* **TASK MATERIAL**
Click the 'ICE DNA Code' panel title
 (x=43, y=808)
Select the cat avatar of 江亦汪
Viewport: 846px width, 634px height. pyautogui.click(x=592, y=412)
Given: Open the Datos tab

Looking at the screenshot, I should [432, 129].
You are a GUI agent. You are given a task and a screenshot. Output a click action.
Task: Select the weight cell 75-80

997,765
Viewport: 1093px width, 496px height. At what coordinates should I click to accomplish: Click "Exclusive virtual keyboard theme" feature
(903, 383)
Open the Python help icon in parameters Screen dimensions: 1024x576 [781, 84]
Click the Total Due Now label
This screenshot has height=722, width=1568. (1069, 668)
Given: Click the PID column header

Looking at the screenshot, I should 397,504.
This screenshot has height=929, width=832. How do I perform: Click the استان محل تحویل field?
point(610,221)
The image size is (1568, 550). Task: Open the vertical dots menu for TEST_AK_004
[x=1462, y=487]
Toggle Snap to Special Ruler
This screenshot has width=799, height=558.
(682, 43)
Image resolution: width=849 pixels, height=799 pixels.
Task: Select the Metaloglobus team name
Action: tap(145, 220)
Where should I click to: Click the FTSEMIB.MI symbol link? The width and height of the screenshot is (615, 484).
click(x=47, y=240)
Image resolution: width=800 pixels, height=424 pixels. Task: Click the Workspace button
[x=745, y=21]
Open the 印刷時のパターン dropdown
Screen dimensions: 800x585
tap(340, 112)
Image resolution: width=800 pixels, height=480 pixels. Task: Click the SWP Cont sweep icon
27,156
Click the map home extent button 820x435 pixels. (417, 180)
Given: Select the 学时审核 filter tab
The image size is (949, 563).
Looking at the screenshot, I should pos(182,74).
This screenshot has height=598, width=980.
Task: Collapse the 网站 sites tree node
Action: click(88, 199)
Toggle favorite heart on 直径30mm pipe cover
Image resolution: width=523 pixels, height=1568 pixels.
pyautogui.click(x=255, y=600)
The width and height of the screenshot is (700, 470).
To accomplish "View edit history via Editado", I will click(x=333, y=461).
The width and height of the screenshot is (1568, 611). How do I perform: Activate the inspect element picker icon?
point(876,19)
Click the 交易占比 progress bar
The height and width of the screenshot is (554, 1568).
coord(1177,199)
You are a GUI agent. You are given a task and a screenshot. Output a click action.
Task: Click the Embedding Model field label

* **HOW TO COMPLETE THIS TASK**
The response must hold only the lines above from the line with "Open the 印刷時のパターン dropdown" through the line with "Given: Select the 学时审核 filter tab", each copied exactly, both ends kept.

* **OUTPUT FOR THIS TASK**
Open the 印刷時のパターン dropdown
Screen dimensions: 800x585
tap(340, 112)
Image resolution: width=800 pixels, height=480 pixels. Task: Click the SWP Cont sweep icon
27,156
Click the map home extent button 820x435 pixels. (417, 180)
Given: Select the 学时审核 filter tab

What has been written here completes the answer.